Le président de la CDI FNAIM pointe en effet « l’ erreur de perception » des autres fédérations sur cette réforme du DPE. « Ces derniers jours, certaines organisations professionnelles de notre filière se font le chantre de l’immobilisme, du scepticisme, suggérant finalement le peu de compétences des opérateurs, de leurs entreprises et leur incapacité à s’adapter au changement sur ce marché », regrette-t-il. 
« La difficulté́ majeure pour nos confrères réside dans le manque d’anticipation, qu’avec ce nouveau DPE nous avons changé d’Ere. De l’Ere du constat, nous intervenons aujourd’hui dans l’Ère de la preuve. Depuis 1996, notre jeune filière professionnelle a su faire face à de nombreux challenges en très peu de temps, sa rigueur et son dynamisme ne sont plus à démontrer. Elle reste forte pour défier les enjeux considérables à venir. L’archaïsme disparaitra naturellement, avec les jeunes générations qui nous suivront », conclu Thierry Marchand dans cette prise de position résolument offensive.

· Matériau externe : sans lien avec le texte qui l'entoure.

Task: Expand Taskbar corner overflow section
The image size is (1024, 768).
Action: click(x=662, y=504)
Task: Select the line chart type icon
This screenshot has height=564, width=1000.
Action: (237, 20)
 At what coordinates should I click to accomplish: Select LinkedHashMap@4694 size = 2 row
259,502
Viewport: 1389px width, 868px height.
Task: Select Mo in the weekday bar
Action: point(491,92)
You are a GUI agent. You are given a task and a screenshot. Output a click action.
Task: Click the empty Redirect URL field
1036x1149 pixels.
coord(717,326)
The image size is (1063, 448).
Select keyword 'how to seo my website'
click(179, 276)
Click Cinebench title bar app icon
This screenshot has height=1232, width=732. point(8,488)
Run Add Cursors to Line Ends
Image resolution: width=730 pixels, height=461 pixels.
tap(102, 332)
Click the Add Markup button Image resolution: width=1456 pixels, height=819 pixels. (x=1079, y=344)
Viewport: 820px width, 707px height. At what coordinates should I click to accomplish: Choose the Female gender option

Entre les deux organisations professionnelles de diagnostiqueurs, le ton est en effet monté d’un cran depuis plusieurs semaines. Jamais encore leurs positions sur un dossier aussi essentiel pour la filière n’ont été à ce point éloignées, au moins sur la forme. Il n’est même plus question de sauver les apparences. La FIDI et la CDI FNAIM avaient déjà publiquement exprimé leurs désaccords à l’occasion d’un webinaire en présence de la DHUP, puis lors de la table ronde des RVDI le 8 juillet dernier. 
Ce nouveau DPE mal né se stabilise pourtant chaque jour davantage et, sous réserve que l’image de la profession n’ait pas été durablement écornée au cours de cette période confuse, l’entrée en vigueur chaotique de cette deuxième réforme pourrait finalement ne demeurer qu’un épiphénomène dans l’évolution de ce diagnostic depuis sa création en 2006.